>>>

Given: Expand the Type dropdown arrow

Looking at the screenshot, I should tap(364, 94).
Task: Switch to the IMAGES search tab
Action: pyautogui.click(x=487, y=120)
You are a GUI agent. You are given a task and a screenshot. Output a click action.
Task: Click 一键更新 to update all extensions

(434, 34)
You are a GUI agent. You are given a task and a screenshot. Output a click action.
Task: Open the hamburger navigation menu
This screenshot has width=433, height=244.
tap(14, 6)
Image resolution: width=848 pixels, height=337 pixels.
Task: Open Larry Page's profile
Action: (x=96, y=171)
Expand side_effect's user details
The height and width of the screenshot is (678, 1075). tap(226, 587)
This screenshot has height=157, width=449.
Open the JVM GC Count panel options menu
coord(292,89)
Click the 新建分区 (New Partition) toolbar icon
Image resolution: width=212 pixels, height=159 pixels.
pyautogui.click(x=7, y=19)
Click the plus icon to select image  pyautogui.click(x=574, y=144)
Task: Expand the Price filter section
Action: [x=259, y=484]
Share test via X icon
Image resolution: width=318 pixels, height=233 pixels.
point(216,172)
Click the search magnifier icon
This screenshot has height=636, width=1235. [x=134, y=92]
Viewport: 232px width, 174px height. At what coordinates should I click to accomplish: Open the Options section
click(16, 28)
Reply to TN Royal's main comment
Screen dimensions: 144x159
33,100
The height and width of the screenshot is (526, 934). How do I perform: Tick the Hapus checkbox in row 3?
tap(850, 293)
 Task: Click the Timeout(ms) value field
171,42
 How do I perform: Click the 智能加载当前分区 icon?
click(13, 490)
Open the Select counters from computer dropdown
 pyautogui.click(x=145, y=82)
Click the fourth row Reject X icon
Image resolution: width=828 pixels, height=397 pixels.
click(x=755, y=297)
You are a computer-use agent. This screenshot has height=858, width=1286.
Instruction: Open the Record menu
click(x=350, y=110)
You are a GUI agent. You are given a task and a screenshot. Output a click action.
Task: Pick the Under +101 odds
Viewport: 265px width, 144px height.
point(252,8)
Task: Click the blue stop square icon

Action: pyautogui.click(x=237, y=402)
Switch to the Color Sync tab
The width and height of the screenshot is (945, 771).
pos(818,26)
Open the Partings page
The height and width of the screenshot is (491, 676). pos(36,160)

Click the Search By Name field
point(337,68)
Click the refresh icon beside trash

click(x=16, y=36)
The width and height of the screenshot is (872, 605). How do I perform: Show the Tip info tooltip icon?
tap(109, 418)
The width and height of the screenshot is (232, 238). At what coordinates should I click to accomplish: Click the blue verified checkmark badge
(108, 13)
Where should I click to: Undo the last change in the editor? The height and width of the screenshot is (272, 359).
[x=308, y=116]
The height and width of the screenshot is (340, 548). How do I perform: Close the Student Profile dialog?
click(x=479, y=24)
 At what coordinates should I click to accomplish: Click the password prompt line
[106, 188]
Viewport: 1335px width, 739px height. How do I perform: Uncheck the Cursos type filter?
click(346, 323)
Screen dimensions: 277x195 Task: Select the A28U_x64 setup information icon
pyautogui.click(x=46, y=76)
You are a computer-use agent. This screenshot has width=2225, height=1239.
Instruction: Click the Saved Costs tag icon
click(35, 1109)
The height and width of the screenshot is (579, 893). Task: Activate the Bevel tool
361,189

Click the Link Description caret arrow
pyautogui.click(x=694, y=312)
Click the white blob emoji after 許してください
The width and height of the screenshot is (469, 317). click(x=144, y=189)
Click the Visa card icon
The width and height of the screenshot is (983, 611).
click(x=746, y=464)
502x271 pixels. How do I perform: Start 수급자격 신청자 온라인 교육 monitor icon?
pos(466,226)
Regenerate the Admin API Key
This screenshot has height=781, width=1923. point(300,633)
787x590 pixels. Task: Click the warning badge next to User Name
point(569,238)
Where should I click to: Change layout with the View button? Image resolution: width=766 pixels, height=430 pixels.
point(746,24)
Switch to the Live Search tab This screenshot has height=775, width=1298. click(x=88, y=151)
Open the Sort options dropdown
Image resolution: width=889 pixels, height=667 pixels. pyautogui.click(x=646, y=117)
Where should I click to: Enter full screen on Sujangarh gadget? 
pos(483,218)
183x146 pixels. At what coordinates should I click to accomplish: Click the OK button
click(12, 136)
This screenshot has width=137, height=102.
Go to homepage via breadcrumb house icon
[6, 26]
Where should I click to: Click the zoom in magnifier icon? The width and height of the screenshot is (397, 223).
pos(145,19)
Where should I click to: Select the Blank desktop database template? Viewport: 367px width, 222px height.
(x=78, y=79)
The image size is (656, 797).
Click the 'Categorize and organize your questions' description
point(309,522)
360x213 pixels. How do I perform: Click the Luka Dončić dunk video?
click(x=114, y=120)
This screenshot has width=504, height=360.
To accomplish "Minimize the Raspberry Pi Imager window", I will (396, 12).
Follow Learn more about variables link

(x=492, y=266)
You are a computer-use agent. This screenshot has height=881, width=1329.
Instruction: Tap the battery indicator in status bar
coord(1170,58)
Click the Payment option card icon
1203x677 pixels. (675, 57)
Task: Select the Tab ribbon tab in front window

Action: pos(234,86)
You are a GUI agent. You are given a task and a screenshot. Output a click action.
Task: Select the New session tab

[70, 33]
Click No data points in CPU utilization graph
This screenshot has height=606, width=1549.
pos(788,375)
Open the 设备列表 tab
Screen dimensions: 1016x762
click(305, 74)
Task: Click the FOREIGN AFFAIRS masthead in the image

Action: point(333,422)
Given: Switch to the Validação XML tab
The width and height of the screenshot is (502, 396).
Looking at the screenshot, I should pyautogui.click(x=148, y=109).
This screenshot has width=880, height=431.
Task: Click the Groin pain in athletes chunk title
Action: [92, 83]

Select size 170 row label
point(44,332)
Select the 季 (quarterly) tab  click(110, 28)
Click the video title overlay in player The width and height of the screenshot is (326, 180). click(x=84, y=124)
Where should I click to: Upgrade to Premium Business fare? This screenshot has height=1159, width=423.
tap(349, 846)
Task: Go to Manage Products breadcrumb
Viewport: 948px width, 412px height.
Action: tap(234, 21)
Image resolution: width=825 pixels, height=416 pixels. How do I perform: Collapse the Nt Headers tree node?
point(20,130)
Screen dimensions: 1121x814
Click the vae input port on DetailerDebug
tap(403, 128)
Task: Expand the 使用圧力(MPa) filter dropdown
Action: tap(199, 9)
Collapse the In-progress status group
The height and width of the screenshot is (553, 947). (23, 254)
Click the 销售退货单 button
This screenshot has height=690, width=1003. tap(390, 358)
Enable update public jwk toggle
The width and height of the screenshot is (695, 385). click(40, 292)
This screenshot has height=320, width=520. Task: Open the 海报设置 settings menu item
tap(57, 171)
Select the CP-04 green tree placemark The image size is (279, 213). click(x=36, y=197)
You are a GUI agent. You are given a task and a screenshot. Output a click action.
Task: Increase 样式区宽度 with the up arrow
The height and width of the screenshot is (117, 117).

<<<

What you need to do: Above are the records; repeat exactly the lines from the one holding "Click the Payment option card icon" down to the one holding "Select the 季", end lines included.

Your response:
Click the Payment option card icon
1203x677 pixels. (675, 57)
Task: Select the Tab ribbon tab in front window

Action: pos(234,86)
You are a GUI agent. You are given a task and a screenshot. Output a click action.
Task: Select the New session tab

[70, 33]
Click No data points in CPU utilization graph
This screenshot has height=606, width=1549.
pos(788,375)
Open the 设备列表 tab
Screen dimensions: 1016x762
click(305, 74)
Task: Click the FOREIGN AFFAIRS masthead in the image

Action: point(333,422)
Given: Switch to the Validação XML tab
The width and height of the screenshot is (502, 396).
Looking at the screenshot, I should pyautogui.click(x=148, y=109).
This screenshot has width=880, height=431.
Task: Click the Groin pain in athletes chunk title
Action: [92, 83]

Select size 170 row label
point(44,332)
Select the 季 (quarterly) tab  click(110, 28)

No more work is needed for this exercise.